Segment Open

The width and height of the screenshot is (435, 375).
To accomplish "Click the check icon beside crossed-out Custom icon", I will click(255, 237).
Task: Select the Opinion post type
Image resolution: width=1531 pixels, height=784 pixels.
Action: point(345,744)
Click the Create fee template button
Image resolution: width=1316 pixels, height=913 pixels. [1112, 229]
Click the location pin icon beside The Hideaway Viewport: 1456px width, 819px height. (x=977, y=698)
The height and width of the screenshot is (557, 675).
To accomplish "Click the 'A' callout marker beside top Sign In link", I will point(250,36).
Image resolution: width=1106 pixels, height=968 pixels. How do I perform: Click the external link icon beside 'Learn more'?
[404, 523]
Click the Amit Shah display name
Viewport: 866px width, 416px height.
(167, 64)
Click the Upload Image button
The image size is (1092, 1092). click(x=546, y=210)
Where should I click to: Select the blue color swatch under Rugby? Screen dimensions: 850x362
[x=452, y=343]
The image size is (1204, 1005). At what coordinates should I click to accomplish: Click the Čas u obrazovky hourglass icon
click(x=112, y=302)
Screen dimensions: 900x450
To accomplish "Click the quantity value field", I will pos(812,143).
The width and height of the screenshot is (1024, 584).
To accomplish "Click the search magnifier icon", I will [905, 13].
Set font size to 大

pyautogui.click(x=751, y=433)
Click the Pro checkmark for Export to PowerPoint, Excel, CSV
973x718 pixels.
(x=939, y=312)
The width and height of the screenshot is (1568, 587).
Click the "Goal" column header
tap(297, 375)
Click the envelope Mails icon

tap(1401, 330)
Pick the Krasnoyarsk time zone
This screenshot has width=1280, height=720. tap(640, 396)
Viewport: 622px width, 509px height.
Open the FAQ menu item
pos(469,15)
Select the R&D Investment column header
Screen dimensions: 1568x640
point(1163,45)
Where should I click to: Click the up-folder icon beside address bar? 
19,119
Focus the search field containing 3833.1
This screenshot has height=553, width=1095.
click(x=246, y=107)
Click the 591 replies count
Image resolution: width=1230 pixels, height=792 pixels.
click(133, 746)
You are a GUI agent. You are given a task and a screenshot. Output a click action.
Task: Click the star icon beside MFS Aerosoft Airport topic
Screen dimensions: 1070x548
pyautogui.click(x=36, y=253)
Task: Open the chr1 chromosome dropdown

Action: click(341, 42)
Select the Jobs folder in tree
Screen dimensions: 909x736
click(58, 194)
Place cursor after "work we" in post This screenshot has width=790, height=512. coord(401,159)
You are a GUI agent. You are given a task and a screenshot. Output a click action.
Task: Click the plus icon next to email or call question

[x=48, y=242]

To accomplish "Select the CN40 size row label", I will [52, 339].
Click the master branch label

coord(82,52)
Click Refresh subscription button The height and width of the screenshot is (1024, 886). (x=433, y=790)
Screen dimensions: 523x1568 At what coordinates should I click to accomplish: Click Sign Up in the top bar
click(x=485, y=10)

Segment Closed

→ What to work on
The entries above must be returned in full, exactly as shown.

→ Written response
The width and height of the screenshot is (435, 375).
To accomplish "Click the check icon beside crossed-out Custom icon", I will click(255, 237).
Task: Select the Opinion post type
Image resolution: width=1531 pixels, height=784 pixels.
Action: point(345,744)
Click the Create fee template button
Image resolution: width=1316 pixels, height=913 pixels. [1112, 229]
Click the location pin icon beside The Hideaway Viewport: 1456px width, 819px height. (x=977, y=698)
The height and width of the screenshot is (557, 675).
To accomplish "Click the 'A' callout marker beside top Sign In link", I will point(250,36).
Image resolution: width=1106 pixels, height=968 pixels. How do I perform: Click the external link icon beside 'Learn more'?
[404, 523]
Click the Amit Shah display name
Viewport: 866px width, 416px height.
(167, 64)
Click the Upload Image button
The image size is (1092, 1092). click(x=546, y=210)
Where should I click to: Select the blue color swatch under Rugby? Screen dimensions: 850x362
[x=452, y=343]
The image size is (1204, 1005). At what coordinates should I click to accomplish: Click the Čas u obrazovky hourglass icon
click(x=112, y=302)
Screen dimensions: 900x450
To accomplish "Click the quantity value field", I will pos(812,143).
The width and height of the screenshot is (1024, 584).
To accomplish "Click the search magnifier icon", I will [905, 13].
Set font size to 大

pyautogui.click(x=751, y=433)
Click the Pro checkmark for Export to PowerPoint, Excel, CSV
973x718 pixels.
(x=939, y=312)
The width and height of the screenshot is (1568, 587).
Click the "Goal" column header
tap(297, 375)
Click the envelope Mails icon

tap(1401, 330)
Pick the Krasnoyarsk time zone
This screenshot has width=1280, height=720. tap(640, 396)
Viewport: 622px width, 509px height.
Open the FAQ menu item
pos(469,15)
Select the R&D Investment column header
Screen dimensions: 1568x640
point(1163,45)
Where should I click to: Click the up-folder icon beside address bar? 
19,119
Focus the search field containing 3833.1
This screenshot has height=553, width=1095.
click(x=246, y=107)
Click the 591 replies count
Image resolution: width=1230 pixels, height=792 pixels.
click(133, 746)
You are a GUI agent. You are given a task and a screenshot. Output a click action.
Task: Click the star icon beside MFS Aerosoft Airport topic
Screen dimensions: 1070x548
pyautogui.click(x=36, y=253)
Task: Open the chr1 chromosome dropdown

Action: click(341, 42)
Select the Jobs folder in tree
Screen dimensions: 909x736
click(58, 194)
Place cursor after "work we" in post This screenshot has width=790, height=512. coord(401,159)
You are a GUI agent. You are given a task and a screenshot. Output a click action.
Task: Click the plus icon next to email or call question

[x=48, y=242]

To accomplish "Select the CN40 size row label", I will [52, 339].
Click the master branch label

coord(82,52)
Click Refresh subscription button The height and width of the screenshot is (1024, 886). (x=433, y=790)
Screen dimensions: 523x1568 At what coordinates should I click to accomplish: Click Sign Up in the top bar
click(x=485, y=10)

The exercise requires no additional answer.